Fresh energy in the course
The legal restructuring should bring momentum to the Unilever share. A headquarter would disappear in the future, which relieves the group treasury. Further changes could also be pending. The first step should be the sale of the tea shop with the Lipton brand. The area has a long tradition, but little growth potential in the western world. Even in the UK, the demand for tea is shrinking. Analysts estimate that Unilever could achieve up to five billion pounds. The exact price will depend on whether the group wants to keep parts of the business.
The proceeds could help the board of directors fund a large acquisition.
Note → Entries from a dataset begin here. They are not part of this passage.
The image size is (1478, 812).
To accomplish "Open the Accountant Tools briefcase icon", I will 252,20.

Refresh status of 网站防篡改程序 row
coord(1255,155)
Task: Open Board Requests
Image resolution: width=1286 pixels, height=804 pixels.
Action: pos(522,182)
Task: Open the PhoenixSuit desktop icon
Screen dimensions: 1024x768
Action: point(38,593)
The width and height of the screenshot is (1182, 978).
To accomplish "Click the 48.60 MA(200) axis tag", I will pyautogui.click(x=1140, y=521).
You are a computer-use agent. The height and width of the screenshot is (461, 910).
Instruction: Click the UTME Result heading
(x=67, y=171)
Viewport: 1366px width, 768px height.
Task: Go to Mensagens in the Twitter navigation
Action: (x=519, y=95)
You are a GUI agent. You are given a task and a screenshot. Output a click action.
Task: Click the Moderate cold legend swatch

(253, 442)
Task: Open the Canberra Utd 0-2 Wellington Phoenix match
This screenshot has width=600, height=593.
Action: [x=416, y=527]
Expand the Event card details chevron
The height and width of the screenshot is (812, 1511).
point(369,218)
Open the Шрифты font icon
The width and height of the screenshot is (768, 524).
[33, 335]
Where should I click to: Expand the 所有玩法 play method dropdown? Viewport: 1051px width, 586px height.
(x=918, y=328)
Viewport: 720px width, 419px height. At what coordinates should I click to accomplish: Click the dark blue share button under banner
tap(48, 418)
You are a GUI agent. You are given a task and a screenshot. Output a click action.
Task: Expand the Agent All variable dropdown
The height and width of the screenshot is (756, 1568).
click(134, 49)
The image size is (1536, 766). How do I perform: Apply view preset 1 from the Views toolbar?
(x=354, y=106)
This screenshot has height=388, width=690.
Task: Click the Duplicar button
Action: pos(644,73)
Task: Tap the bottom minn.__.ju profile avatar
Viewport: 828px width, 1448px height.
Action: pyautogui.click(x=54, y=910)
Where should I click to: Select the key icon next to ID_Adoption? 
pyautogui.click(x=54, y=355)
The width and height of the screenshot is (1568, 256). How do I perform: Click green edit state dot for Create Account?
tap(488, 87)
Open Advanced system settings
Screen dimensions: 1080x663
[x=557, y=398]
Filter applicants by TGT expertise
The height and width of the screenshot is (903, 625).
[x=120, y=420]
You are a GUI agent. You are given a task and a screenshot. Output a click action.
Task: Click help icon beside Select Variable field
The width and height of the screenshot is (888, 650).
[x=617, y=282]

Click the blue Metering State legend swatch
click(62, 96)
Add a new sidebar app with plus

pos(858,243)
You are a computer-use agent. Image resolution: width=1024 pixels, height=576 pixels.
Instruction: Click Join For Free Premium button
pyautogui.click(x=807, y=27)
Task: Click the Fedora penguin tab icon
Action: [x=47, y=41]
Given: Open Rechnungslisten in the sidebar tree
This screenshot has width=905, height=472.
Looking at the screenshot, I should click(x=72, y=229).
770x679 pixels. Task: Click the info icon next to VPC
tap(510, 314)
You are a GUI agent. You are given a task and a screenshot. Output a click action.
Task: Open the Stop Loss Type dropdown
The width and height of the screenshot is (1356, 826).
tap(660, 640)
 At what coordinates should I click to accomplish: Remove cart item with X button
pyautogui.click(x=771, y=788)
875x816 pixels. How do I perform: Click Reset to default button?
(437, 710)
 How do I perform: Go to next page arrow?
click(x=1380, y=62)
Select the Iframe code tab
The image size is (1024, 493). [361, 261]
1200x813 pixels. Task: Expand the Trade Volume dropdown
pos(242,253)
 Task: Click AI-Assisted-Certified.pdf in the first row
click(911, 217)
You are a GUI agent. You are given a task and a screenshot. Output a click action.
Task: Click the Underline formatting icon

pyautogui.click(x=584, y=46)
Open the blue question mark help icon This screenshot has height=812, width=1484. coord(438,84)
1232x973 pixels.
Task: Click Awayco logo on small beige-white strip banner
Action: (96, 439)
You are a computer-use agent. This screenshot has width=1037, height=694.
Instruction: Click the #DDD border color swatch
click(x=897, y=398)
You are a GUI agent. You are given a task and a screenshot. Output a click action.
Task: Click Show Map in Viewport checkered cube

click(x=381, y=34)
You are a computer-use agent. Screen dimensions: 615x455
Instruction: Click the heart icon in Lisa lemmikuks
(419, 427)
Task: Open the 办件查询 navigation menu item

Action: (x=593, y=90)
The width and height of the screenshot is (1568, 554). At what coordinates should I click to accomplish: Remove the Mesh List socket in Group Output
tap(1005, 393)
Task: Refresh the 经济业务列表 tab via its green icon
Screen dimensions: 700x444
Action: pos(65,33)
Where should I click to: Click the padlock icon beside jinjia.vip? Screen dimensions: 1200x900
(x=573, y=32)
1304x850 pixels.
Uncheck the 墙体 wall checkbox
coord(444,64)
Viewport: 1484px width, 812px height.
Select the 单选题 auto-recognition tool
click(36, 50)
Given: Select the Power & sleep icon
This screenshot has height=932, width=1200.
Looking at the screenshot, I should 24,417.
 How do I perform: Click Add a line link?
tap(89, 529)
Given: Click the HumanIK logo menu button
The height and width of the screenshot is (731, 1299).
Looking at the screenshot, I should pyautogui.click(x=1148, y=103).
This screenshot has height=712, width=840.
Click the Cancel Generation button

With just one class of shares, Unilever could also use its own paper as a means of payment. According to analysts, another option would be to take the opposite approach, selling the food division, for example.
There are already improvements in Unilever’s operations. The business figures for the middle of the year exceeded the analysts’ expectations. The rather defensive portfolio, which also includes hygiene products, helped in the corona crisis. Analysts see the adjusted net income slightly in 2020, around three percent below the previous year’s level.
The dividend shouldn’t be in jeopardy. Investors get a dividend yield of around three percent with Unilever – and have good reason to hope for a further increase in the dividend.
Potential: In comparison, the share is cheap. The Catch-up potential could be increased. Attractive dividend.